What would it take to run SocketCAN tests on a Buildbot?

While working on adding J1939 socket support, I discovered that one of the SocketCAN tests had been broken 3 years ago, but the breakage somehow went unnoticed until I ran the test locally. I would have expected for this to come up fairly quickly in the Buildbot, which leads me to believe that these tests are currently not run.

Here’s the relevant snippet from the test:

# class SocketCANTest(unittest.TestCase):
# ...
    def setUp(self):
        self.s = socket.socket(socket.PF_CAN, socket.SOCK_RAW, socket.CAN_RAW)
        self.addCleanup(self.s.close)
        try:
            self.s.bind((self.interface,))
        except OSError:
            self.skipTest('network interface `%s` does not exist' %
                           self.interface)
# ...

From what I understand, the Buildbot cluster runs after commits are merged (or on some set schedule). As these SocketCAN tests rely on a network interface being available, they’re presumably always skipped (since the test skips them if a vcan device isn’t found, as SocketCAN isn’t available on every platform).

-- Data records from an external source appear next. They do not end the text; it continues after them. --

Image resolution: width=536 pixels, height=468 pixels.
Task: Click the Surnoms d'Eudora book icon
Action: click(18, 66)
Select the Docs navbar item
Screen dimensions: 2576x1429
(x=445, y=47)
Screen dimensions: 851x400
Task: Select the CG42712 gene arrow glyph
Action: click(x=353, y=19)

Setting up a virtual SocketCAN interface doesn’t need any additional hardware on Linux, as drivers were mainlined and are present after Linux 2.6.25+:

# Load the vcan kernel module
sudo modprobe vcan
# Add a vcan device called vcan0
sudo ip link add dev vcan0 type vcan
# Set up the vcan0 device
sudo ip link set up vcan0

Are the SocketCAN tests actually being run on the Buildbot cluster? If not, are there any technical reasons why a vcan interface can’t be set up such that these could run? It would be nice to have these tests protected under Buildbot as well to prevent these test breakages in the future.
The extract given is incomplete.